Dimanche 11 novembre, on célébrera le centenaire de l’Armistice de 1918. Jusqu’au 31 mars, le château du Clos de Vougeot propose une exposition inédite et passionnante autour du vin sous la Grande Guerre. Noyant l’absurdité des combats, le pinard a concouru à sa manière à la victoire, comme l’expose le brillant travail collaboratif dirigé par Christophe Lucand.
Par Alexis Cappellaro
Pour Dijon-Beaune Mag #72
Du pinard au château du Clos de Vougeot ? Impensable. Pas ici, pas dans ce temple de la promotion mondiale des vins de Bourgogne, pas dans la maison mère des Chevaliers du Tastevin. Etienne Camuzet, vigneron-député et ancien propriétaire des lieux, en tousserait ! Ce contre-pied s’explique facilement, en réalité.
Au départ, un historien, Christophe Lucand, auteur d’un remarquable travail sur le rôle capital du vin durant la Première Guerre mondiale* – un thème « étonnamment non traité ou qui, à peine survolé, sombrait très vite dans le folklore du gros rouge qui tache », dixit l’intéressé, par ailleurs président de la « comcom » du pays de Nuits-Gevrey. Au milieu, en greffon, la Chaire Unesco « Culture et Traditions du Vin », « que l’on nous envie partout en France », et enfin, pour le contexte, le centenaire de l’Armistice. Les conditions étaient donc réunies pour créer un passionnant assemblage.
La Victoire
À ce sujet, les propos liminaires tirés d’une lettre de 1935 signée Philippe Pétain, disent tout : « De tous les envois faits aux armées, au cours de la guerre, le vin était assurément le plus attendu, le plus apprécié du soldat. Pour se procurer du pinard, le poilu bravait les périls, défiait les obus, narguait les gendarmes […] Le vin a été, pour les combattants, le stimulant bienfaisant des forces morales comme des forces physiques. Ainsi a-t-il largement concouru à la Victoire. »
Mise en forme dans un souci de fluidité par la Confrérie des Chevaliers du Tastevin, avec l’aide de l’association dijonnaise Avant l’Assaut qui a prêté du matériel et le contenu sonore, l’exposition se concrétise dans l’ancien dortoir des moines. Abrités par la monumentale charpente de bois datant du XIVe siècle, 14 panneaux thématiques richement illustrés dévoilent la grande histoire du pinard dans les tranchées, au milieu de pièces de collection permanente comme ces jabloirs, chanfrenières, rabots de fonds, racloir à douilles…
La Loi Evin, connait pas !

[Données des cibles de clic]

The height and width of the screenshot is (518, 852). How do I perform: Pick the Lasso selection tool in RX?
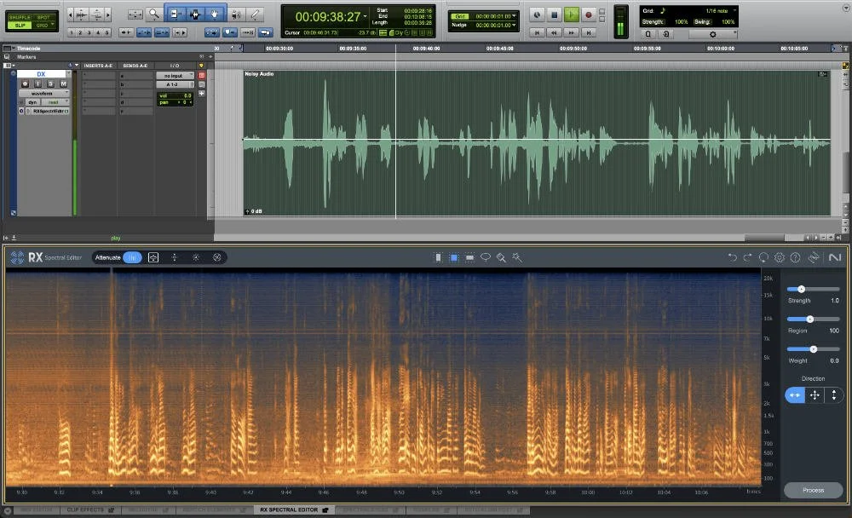[x=486, y=257]
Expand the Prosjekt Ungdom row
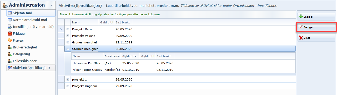337x95 pixels. click(68, 86)
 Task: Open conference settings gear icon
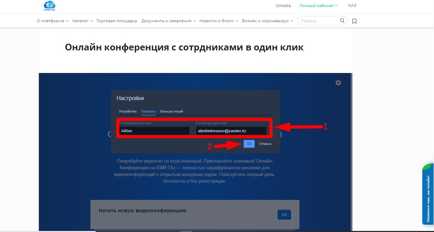pos(338,83)
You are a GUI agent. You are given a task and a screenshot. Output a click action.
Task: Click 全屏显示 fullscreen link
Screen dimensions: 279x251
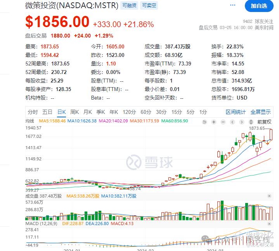click(260, 112)
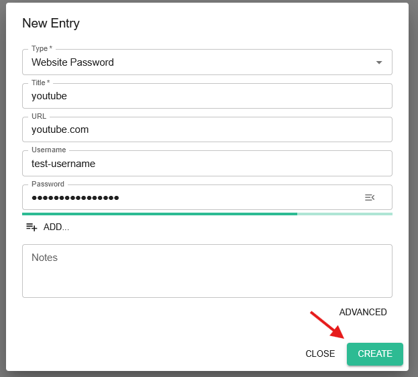This screenshot has width=418, height=377.
Task: Click into the URL field youtube.com
Action: (x=207, y=129)
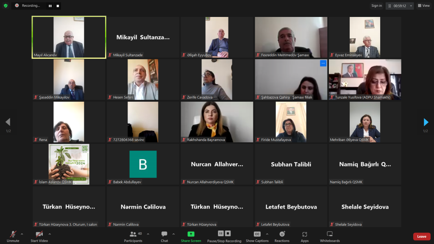The width and height of the screenshot is (434, 244).
Task: Pause recording in the bottom toolbar
Action: 220,233

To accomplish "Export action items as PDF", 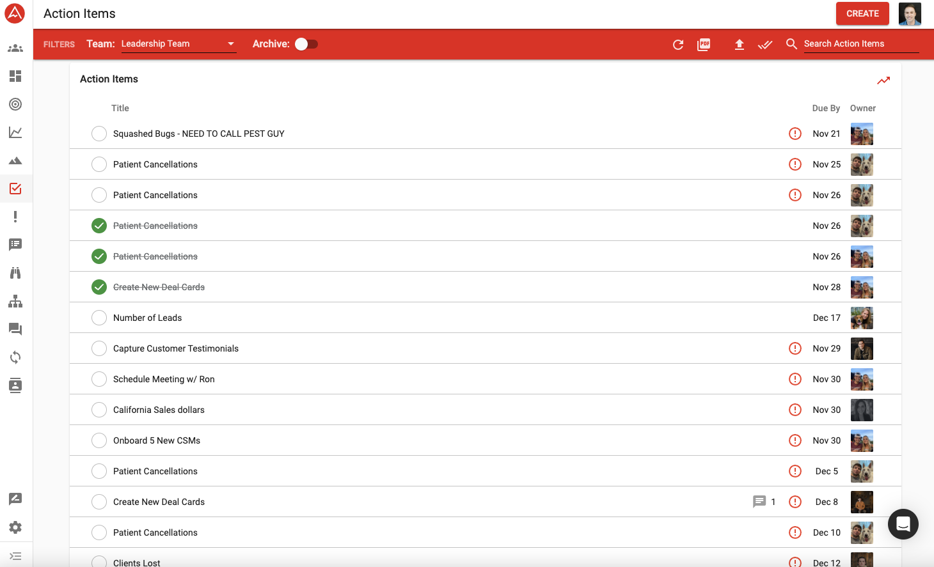I will [704, 44].
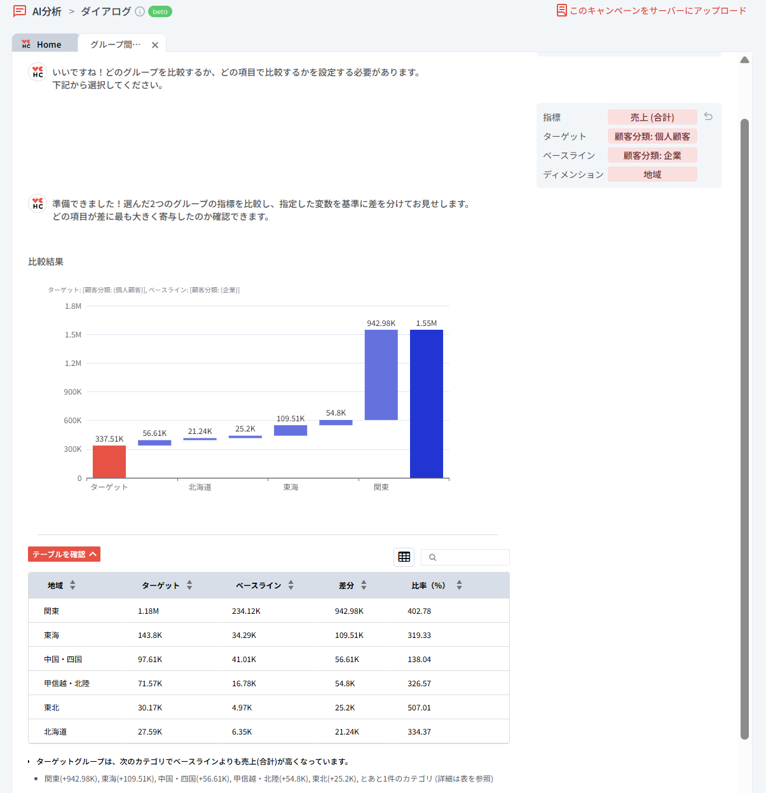Click the upload campaign document icon

tap(561, 11)
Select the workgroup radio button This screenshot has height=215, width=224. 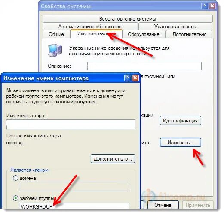click(x=15, y=198)
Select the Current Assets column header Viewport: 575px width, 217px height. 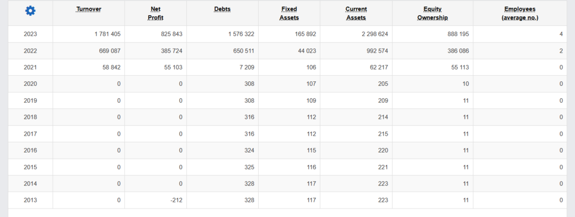(356, 13)
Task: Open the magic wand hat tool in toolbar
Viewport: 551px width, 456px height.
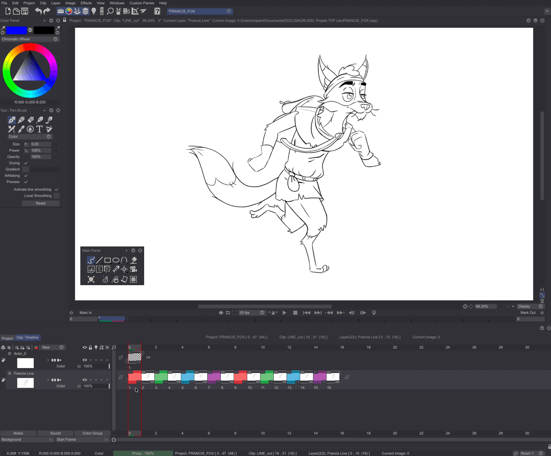Action: click(x=118, y=11)
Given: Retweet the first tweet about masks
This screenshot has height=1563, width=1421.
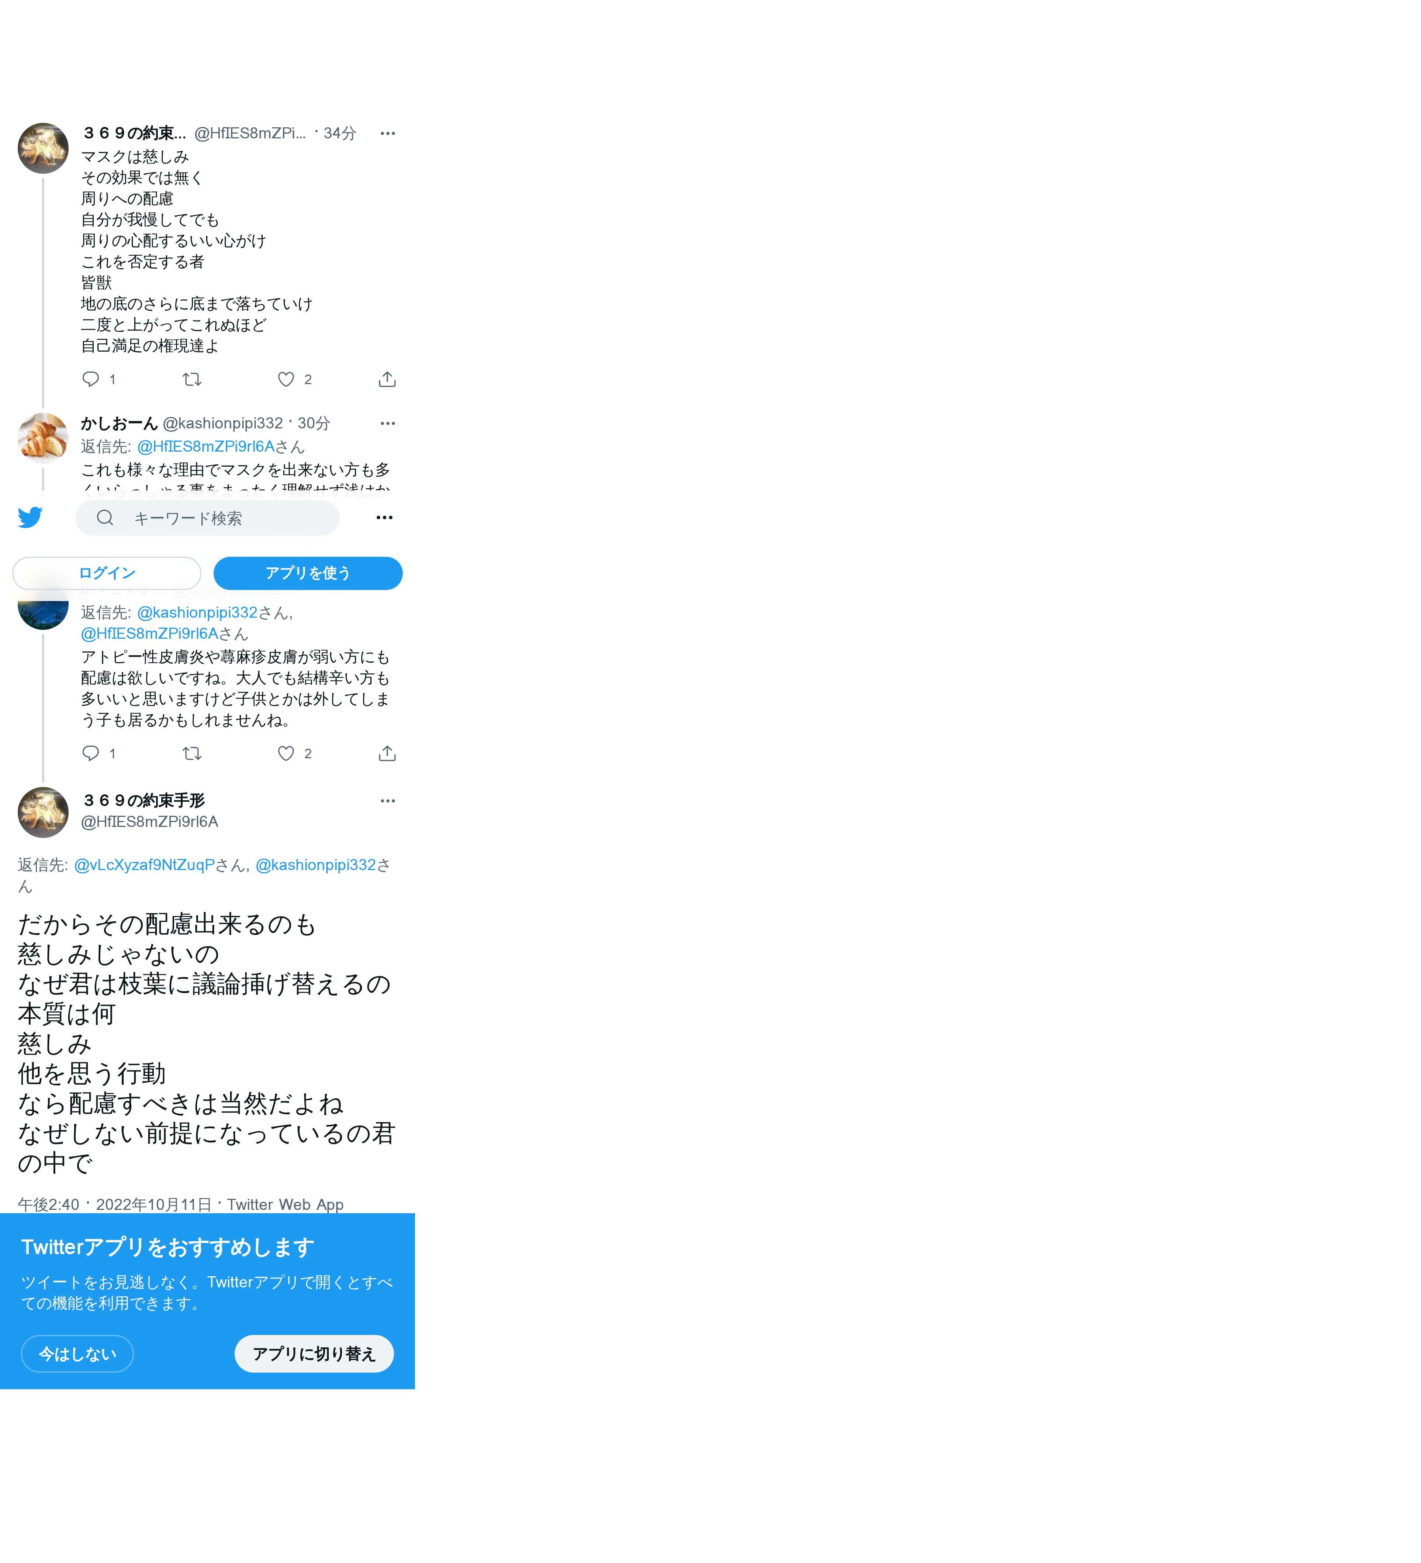Looking at the screenshot, I should [x=191, y=379].
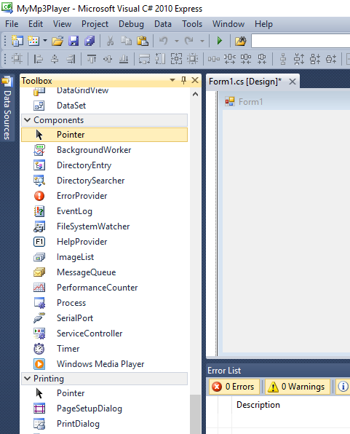Collapse the Components toolbox section
This screenshot has width=350, height=434.
coord(27,120)

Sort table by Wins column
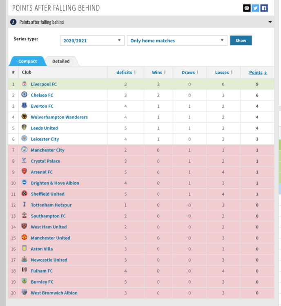click(159, 72)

§ CONSIGNE
Relevez toutes les pièces de collection permanente que l'extrait du document cite en exemple dans la description de l'exposition.

§ RÉPONSE ATTENDUE
jabloirs, chanfrenières, rabots de fonds, racloir à douilles